Though a potent effort to silence dissent is underway in the US, directly doing so would be a flagrant breach of constitutional rights. And so the ostensible explanations for tactically-geared police at peaceful protests and insidious surveillance programs fall under nebulous terms like protecting public safety, keeping the peace or national security. But when Kinder Morgan wanted to push through construction of a controversial gas pipeline, it felt no need for such pretenses—and its justification for hiring off-duty police officers highlights disturbing implications of a dubious national trend: the privatization of American police.

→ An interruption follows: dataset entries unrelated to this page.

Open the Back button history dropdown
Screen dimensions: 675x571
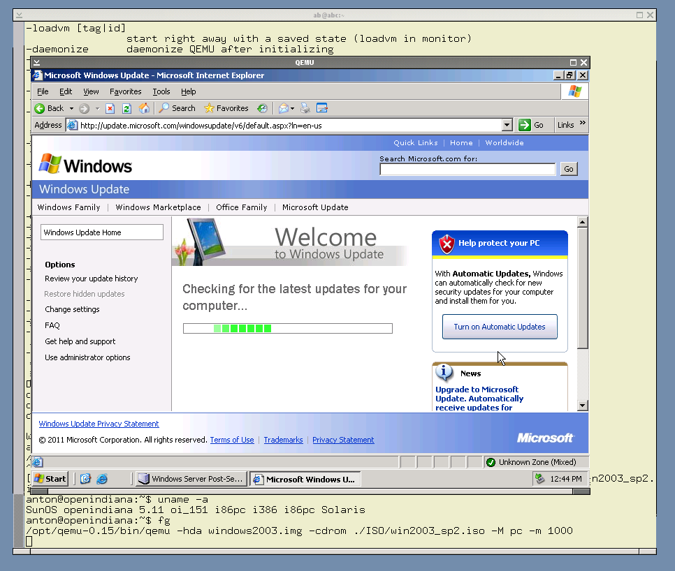coord(70,109)
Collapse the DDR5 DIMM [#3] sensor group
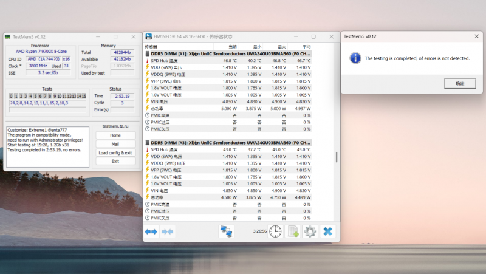The height and width of the screenshot is (274, 486). click(x=147, y=143)
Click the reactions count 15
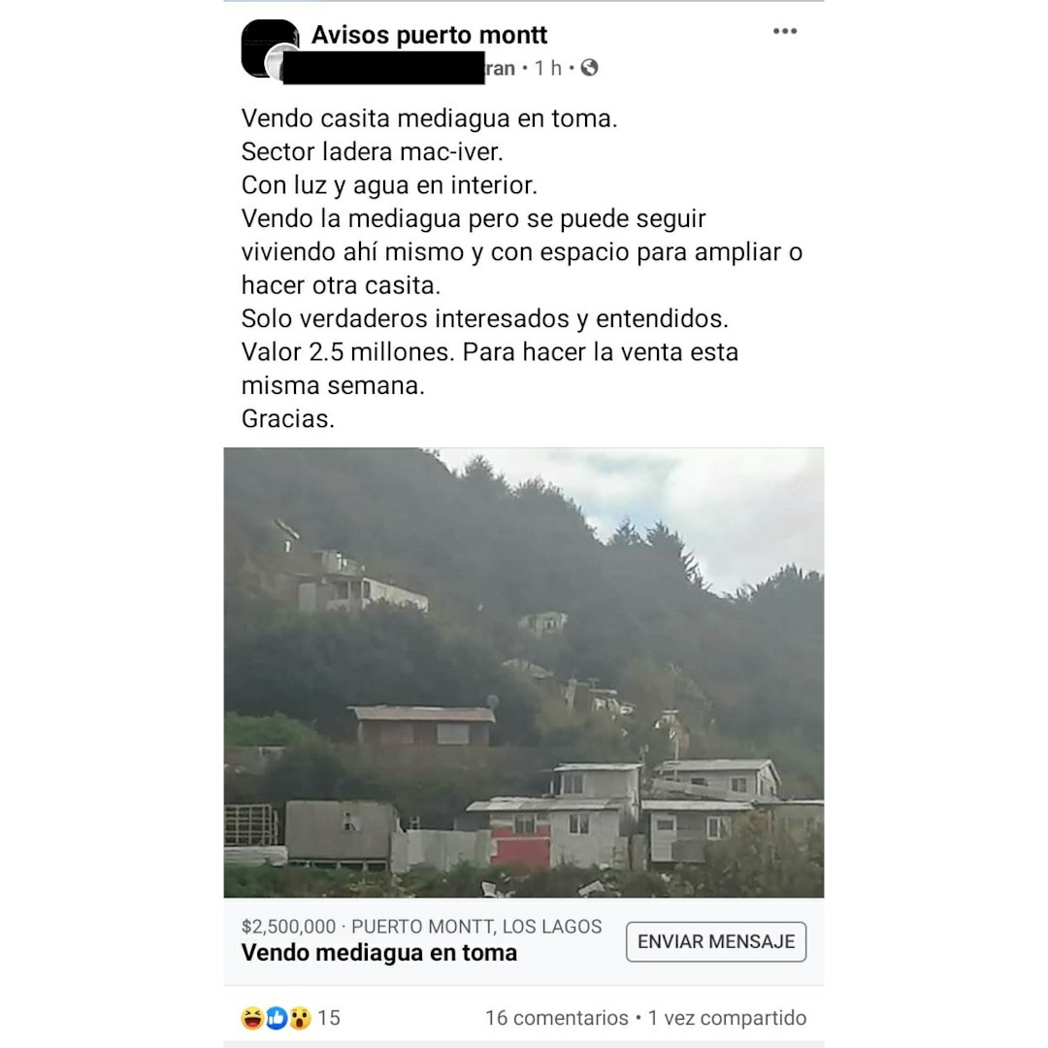The width and height of the screenshot is (1048, 1048). [x=329, y=1018]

KMI spent more than $50,000 from June to October 2013 to employ uniformed, off-duty police in marked patrol units to “deter protests” in order to avoid “costly delays” for pipeline expansion in an environmentally sensitive area in Pennsylvania. Documents obtained by Earth Island Journal show the self-proclaimed “largest energy infrastructure company in North America” had “experienced protests from local activists” over its Northeast Upgrader Project, and therefore wanted to hire police to“provide a visible presence […] to create a deterrent effect.”
Of course, employing off-duty police for corporate security is not uncommon, but it becomes another matter when they are hired for the purpose of thwarting dissent against a private interest. David Rudovsky, a civil rights lawyer in Philadelphia and a Senior Fellow at the University of Pennsylvania Law School, explained in Earth Island Journal, “It is politically and socially entirely inappropriate for a private company to be able to hire a police department and use its officers to try to intimidate protesters of one stripe or another.”
As Mary Catherine Roper, deputy legal director of the ACLU in Philadelphia, said, “If they are actually being instructed to deter protest that’s not okay. That’s just flat out unconstitutional.”
Therein lies the basis for a legal gray area concerning the blurring between public and monied interests, which has been quietly growing while public focus rests on the parallel issue of police brutality. When an off-duty police officer is hired by a private interest but wears the uniform and drives the vehicle indicative of public duty, whose interests are they protecting? Though municipalities differ in policy detail, police maintain their law enforcement authority, including powers of arrest, when they operate in an off-duty capacity; so when tasked with security for a corporation, they are ostensibly a privatized police force.